That is the primary finding of a study by University of Pennsylvania Professor Dolores Albarracín, and colleagues Pilar Carrera, Dolores Muñoz, Amparo Caballero, and Itziar Fernàndez. Their findings, the result of three studies analyzing the use of tense by college-age students while recalling incidents of , is reported in the Journal of Experimental Social Psychology (Vol. 48, Issue 5).

How an incident of binge drinking is recalled can have a positive impact on influencing future behavior. Dr. Albarracín, the Martin Fishbein Chair of Communication at Penn’s Annenberg School for Communication, said that messages to reduce drinking may benefit from these findings. “It may be best to use the present tense when evoking images of non-drinking behaviors being promoted but the past tense for the drinking behaviors to prevent.” She added that use of the present tense in scenarios like self-help groups, may be particularly beneficial in preventing abuse.

Dr. Albarracín and her colleagues conducted three studies where participants wrote about their experiences in binge drinking using either the present or past tense. Experiment number one revealed a stronger influence of past behaviors on drinking intentions when the test participants wrote about an episode of excessive drinking using the present tense. Correspondingly, there was a stronger influence of attitudes toward excessive drinking when participants wrote about the episode in the past tense. Experiments two and three found that the present tense recollections had a more concrete interpretation and impact, while past tense recollections were more abstract.

Participants in the study were, on average, 22-years-old and were primarily female (123 out of a total of 153). All were psychology students from the Autónoma University of Madrid, Spain (That is the school where Drs. Carrera, Muñoz, and Caballero are from; Dr. Fernândez is from the Universidad Nacional de Educatión a Distancia, also in Spain.) and were randomly assigned to each study. Participants were asked to write about their personal experiences with binge drinking (defined as five drinks in a row for males, four drinks in a row for females) using either the past or present tense. The team also evaluated the degree of difficulty participants experienced in writing about experiences in the past or present tense and found that this did not impact their recollections.

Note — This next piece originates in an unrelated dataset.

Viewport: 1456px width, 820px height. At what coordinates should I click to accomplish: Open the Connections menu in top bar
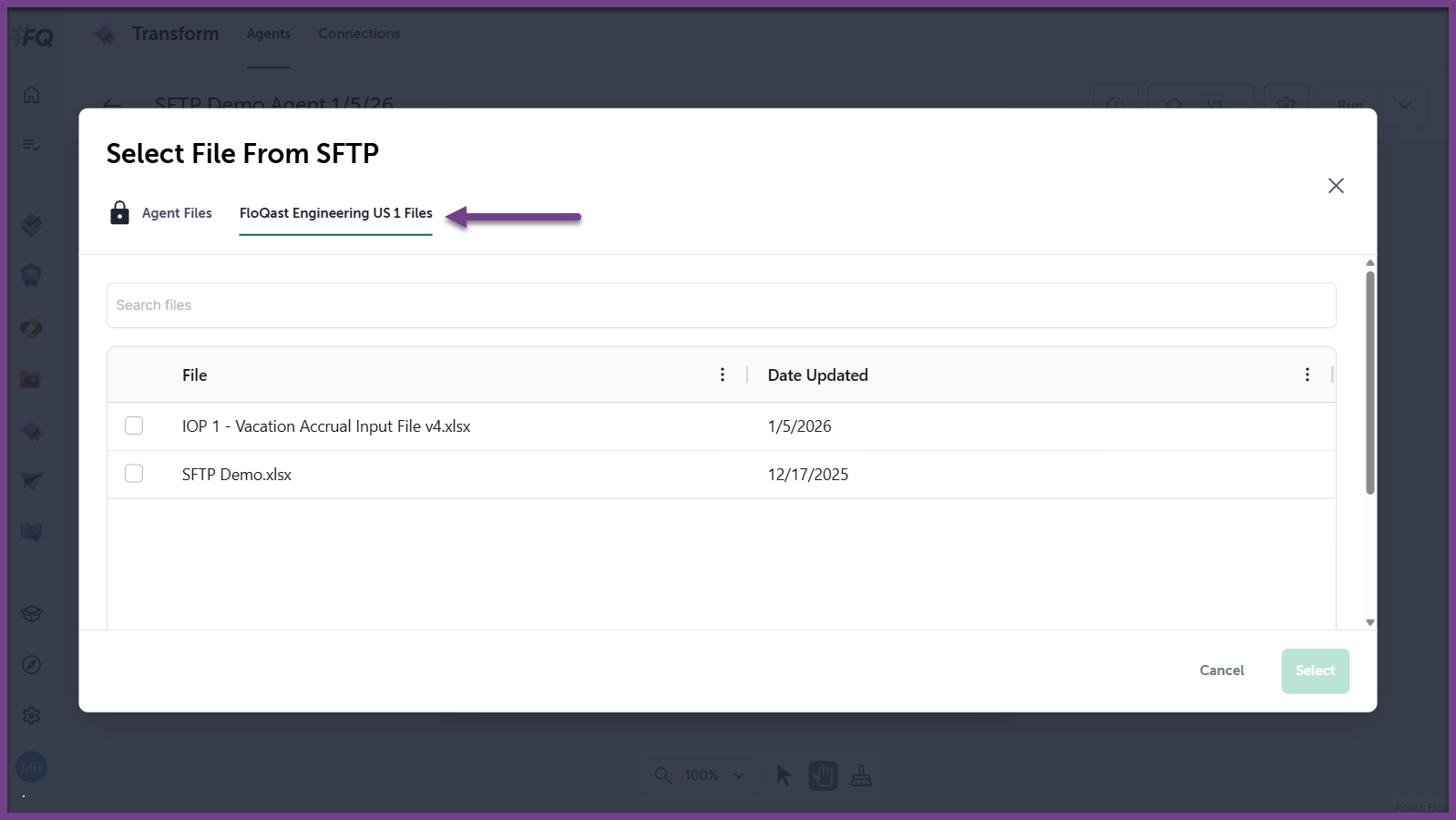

“How we recall and communicate a past event influences future decisions,” Dr. Albarracín explains. “Recalling a past instance of binge drinking can lead to intentions to repeat what one habitually does or what seems beneficial depending on what verb tense is used. Reliving the past of drinking excessively in the present tense (I am drinking) makes people use their past behavior as a guide for future intentions: Regardless of whether people drank a lot or abstained in the past, they intend to do the same in the future. Recalling the past in the past tense (I drank), however, leads to more abstract types of thought and thus forming intentions on the basis of how good or bad drinking seems.”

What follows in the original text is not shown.